April 27: The reason the controversy was still going was that it had been taken up by several more prominent conservatives like Family Research Council's Tony Perkins and the National Review's Matthew J. Franck.

April 23: The reason the Grenell hiring caught those guys' attention was that on April 23, Slate's Dave Weigel recapped a weekend Twitter fight between more liberal tweeters and the American Family Association's Bryan Fischer and Media Research Center's Dan Gainor, who said hiring a gay person was by definition a "move to the left."

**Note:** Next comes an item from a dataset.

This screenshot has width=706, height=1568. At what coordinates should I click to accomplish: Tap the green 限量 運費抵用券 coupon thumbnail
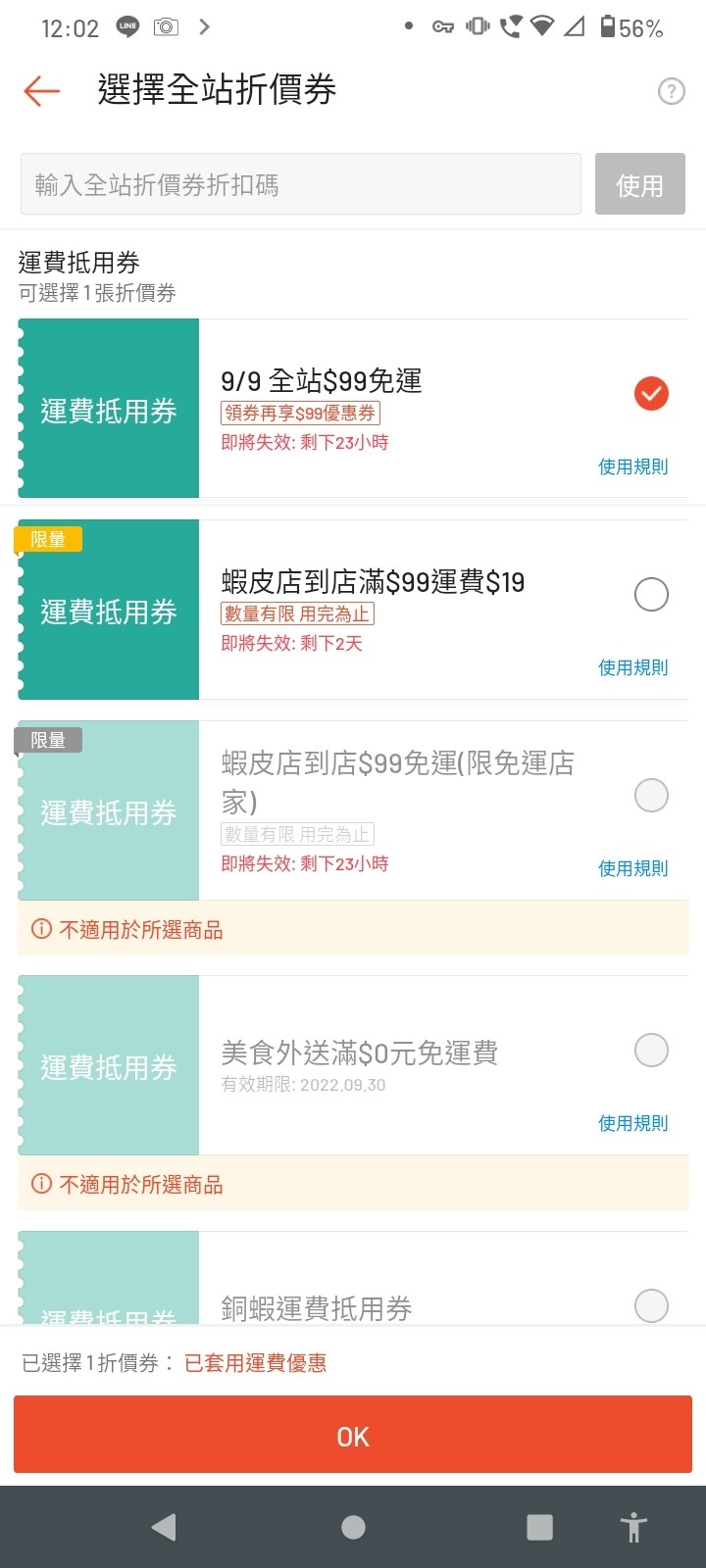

April 20: The reason political bloggers had so much great material to work with was because Fischer condemned Grenell's hiring in the most colorful language possible: "Romney picks out & loud gay as a spokesman. If personnel is policy, his message to the pro-family community: drop dead." Noting the Secret Service hooker scandal in Colombia, Fischer wrote in a column, "Given the propensity for members of the homosexual community to engage in frequent and anonymous sexual encounters, the risk to national security of having a homosexual in a high-ranking position with access to secret information is obvious." He demanded Romney take unpopular positions on gay rights, like calling for Don't Ask Don't Tell to return.

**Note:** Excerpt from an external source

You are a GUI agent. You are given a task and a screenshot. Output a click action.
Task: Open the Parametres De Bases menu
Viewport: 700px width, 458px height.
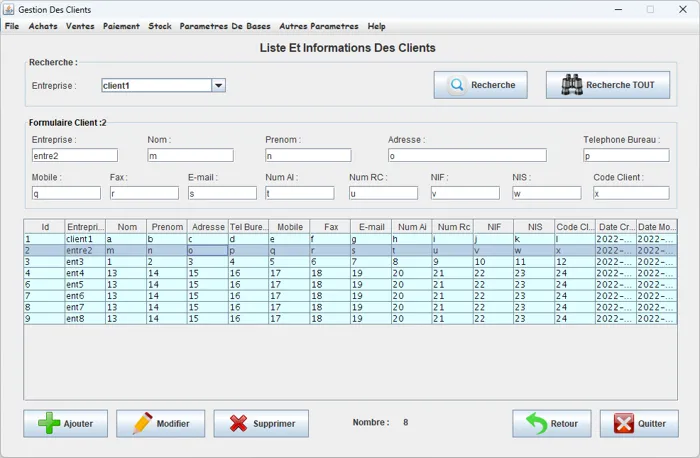point(225,26)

In the end, the contribution of Bryan Fischer to Obama's speech will -- just like that butterfly whose wings set off a typhoon on the other side of the world -- be forgotten by history. But it's worth noting that Fischer got just the exact opposite effect than what he wanted: instead of moving the political environment backward on gay rights -- i.e. making it a scandal for a presidential campaign to employ any openly gay people -- he moved it way forward. Nevertheless, he was basking in his accomplishment (or at least the media attention) on Wednesday: "Can you imagine Romney having to field questions about Grenell today? Or Grenell fielding questions about Romney?" he tweeted.